Namesmame · 03/09/2024 20:33

@ASimpleLampoon
"You do realise that resting while sick or injured is a human right, you don't give up that right because your an SAHM."

It's not though is it? It's nice but it's a privilege. What do you think self employed people do if they can't afford to take a day off? At the end of the day as PP have said SAHMs aren't employed - they don't have things that might seem like a given like annual leave or sick leave and their working spouses that do have them have criteria on when and how they're allowed to use them and taking a day to show empathy to your partner isn't one of the criteria.
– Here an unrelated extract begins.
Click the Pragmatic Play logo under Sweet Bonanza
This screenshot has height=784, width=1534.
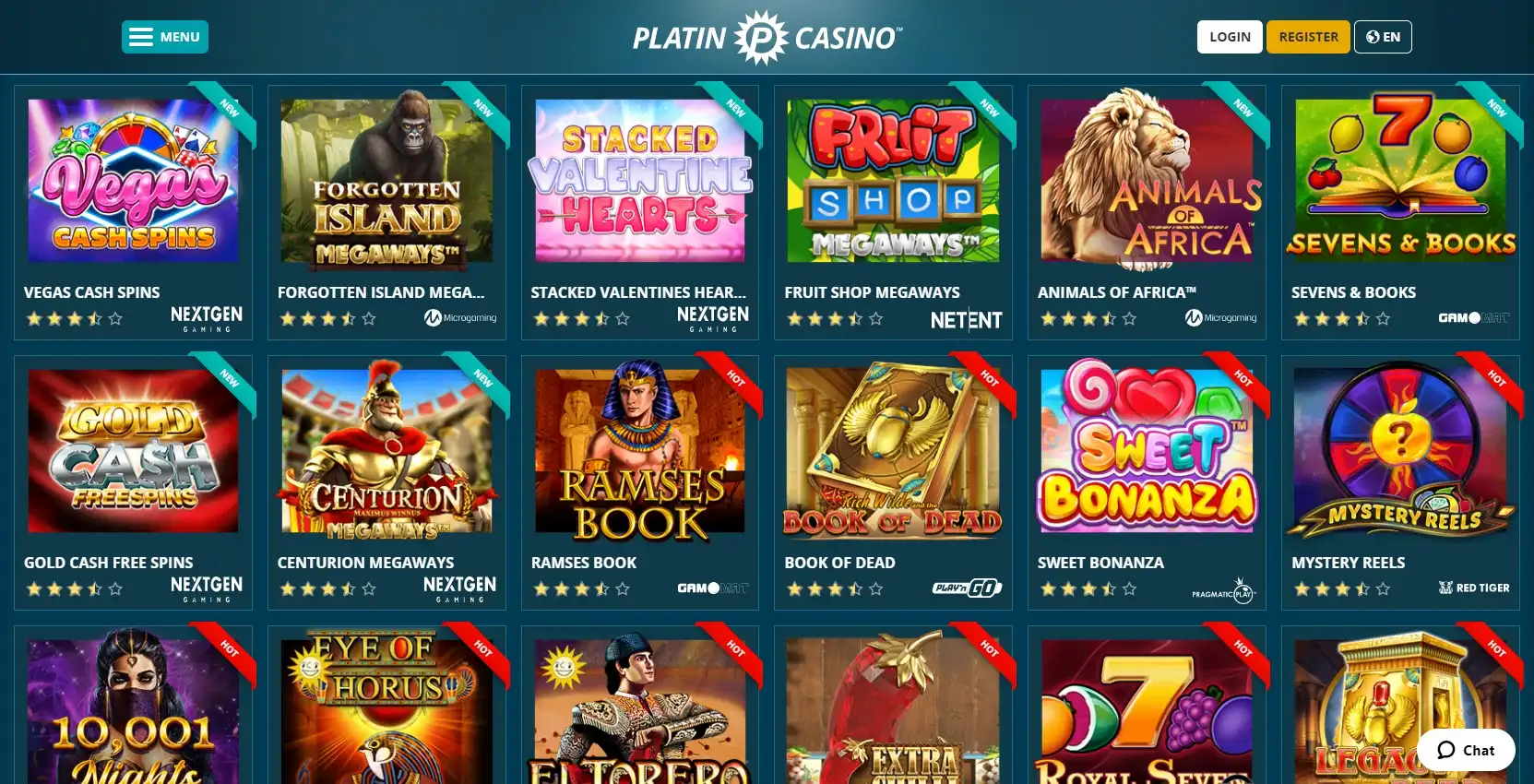coord(1224,589)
Ah the race to the bottom! How quickly we fall through the floor of the barrel!

Izzymoon · 04/09/2024 12:40

pikkumyy77 · 04/09/2024 12:17

Ah the race to the bottom! How quickly we fall through the floor of the barrel!

How is it a race to the bottom to say a “sick day” isn’t a human right, and that sahp’s don’t have a legal entitlement to sick pay and annual leave? They are both straight facts.

butterbeansauce · 04/09/2024 12:54

Theworldisyouroyster · 04/09/2024 11:27

Thank you ❤️

I think this thread has slightly gone off on a tangent (which maybe I should have seen happening!) and left the original point which is that maybe I was unreasonable to expect him to take a day off and I could have muddled through. It’s turned into whether SAHP’s are valued/warranted and everyone’s entitled to their own POV on that topic. All I can say is that it works for us and we both appreciate what the other person contributes to our family and lifestyle. We actually had a really good chat last night and I feel even more sure in our decisions right now.

Have a good day everyone!

Glad to hear it OP.

Hope your leg gets better soon.

pikkumyy77 · 04/09/2024 13:00

Because the concept of a human right is aspirational and motivational not a matter of fact or law. Like words such as dignity, autonomy, compassion it speaks to our values and shared humanity.

Izzymoon · 04/09/2024 15:05

pikkumyy77 · 04/09/2024 13:00

Because the concept of a human right is aspirational and motivational not a matter of fact or law. Like words such as dignity, autonomy, compassion it speaks to our values and shared humanity.

Human rights by their very nature are exactly a matter of fact and defined in law.